C'est peu dire que la suppression du questionnaire prend de court les acteurs du marché. Non seulement elle remet en cause le principe même d'évaluation du risque, mais elle arrive très vite, le 1er juin 2022. Le délai de mise en œuvre est fort court, compte tenu de l'obligation d'amender toute la documentation et les conditions générales des contrats. Dans un entretien au journal La Tribune, la Fédération Bancaire Française (FBF), par la voix de sa directrice générale Maya Atig, s'étonne d'une mesure qui "rebat complètement les cartes", ajoutant qu'il va falloir rebâtir un dispositif qui permette de couvrir le risque le plus largement possible".

Vers une hausse des tarifs ?

L'épineux problème est bien celui de la tarification. Le risque n'étant plus appréhendé via le questionnaire de santé, la mutualisation sera portée à son paroxysme, faisant payer le risque incarné par certains par la communauté des emprunteurs. Les bancassureurs assoient déjà leur modèle économique sur la mutualisation des risques. Et comme ils partent avec une très belle longueur d'avance (87% de parts de marché), ils auront toute latitude pour mutualiser davantage et proposer des tarifs compétitifs, face à une concurrence qui ne pourra plus affiner sa connaissance du risque et pourrait voir exploser son ratio "sinistre sur primes".

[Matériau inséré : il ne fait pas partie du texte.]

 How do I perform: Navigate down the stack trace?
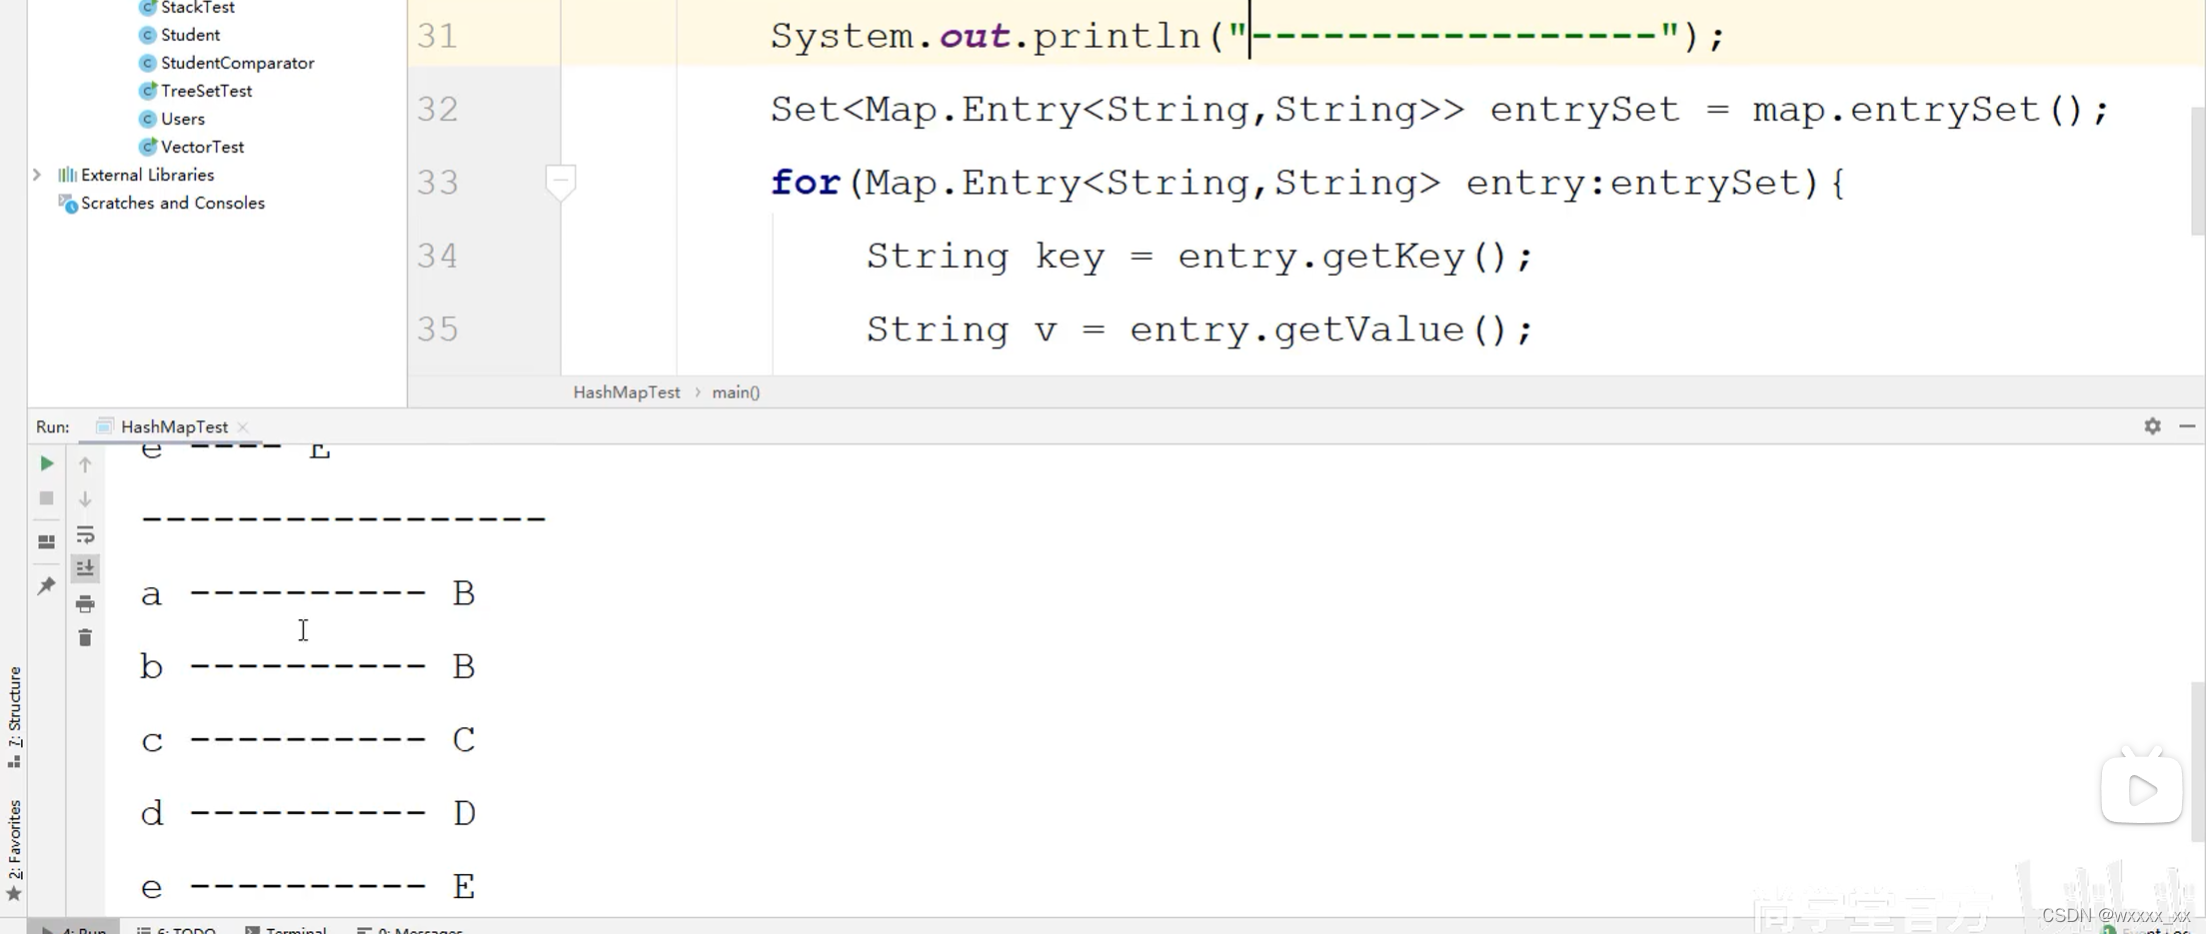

À l'avenir, certains acteurs du marché pourraient se retrouver avec un portefeuille déséquilibré, constitué d'une majorité de clientèle avec des risques aggravés de santé, ce qui mettrait en péril leur solvabilité. Les craintes d'un renchérissement des tarifs ont d'ailleurs été anticipées par le législateur. La loi Lemoine donne deux ans au Comité Consultatif du Secteur Financier pour observer l'évolution des tarifs et dresser un premier bilan de la réforme.

Les gagnants de la loi Lemoine

Pour l'heure, les grands bénéficiaires de la réforme sont les emprunteurs, en premier lieu les jeunes âgés entre 25 et 37 ans qui représentent plus de 60% des candidats au financement immobilier. Si la résiliation à tout moment concerne potentiellement tous les emprunteurs, la suppression de la sélection médicale profitera avant tout à cette tranche d'âge, le montant moyen d'un crédit chez les jeunes actifs étant inférieur à 200 000€ et la durée maximale de remboursement étant fixée légalement à 25 ans. Les candidats plus âgés sont également gagnants s'ils sont en capacité de miser un apport personnel suffisant pour emprunter moins de 200 000€.

La fin du questionnaire de santé est par défaut essentielle aux personnes touchées par la maladie, qui n'auront plus de surprimes à payer, mieux encore, ne pourront plus essuyer un refus d'assurance oblitérant de facto leur projet immobilier. Selon le courtier Vousfinancer, l'assurance peut représenter deux points d'endettement et faire tomber le taux d'effort au-delà de la limite imposée (35%).

L'expérience du terrain nous dira si l'absence de sélection médicale jouera réellement en faveur des emprunteurs. Un ajustement significatif des tarifs serait alors contre productif en étant facteur d'exclusion. Encore une fois, les bancassureurs sont mieux placés, car ils disposent d’informations relatives à la santé de leurs clients via les relevés de compte. Une problématique nouvelle pourrait voir le jour : celle de l’utilisation abusive de données sensibles.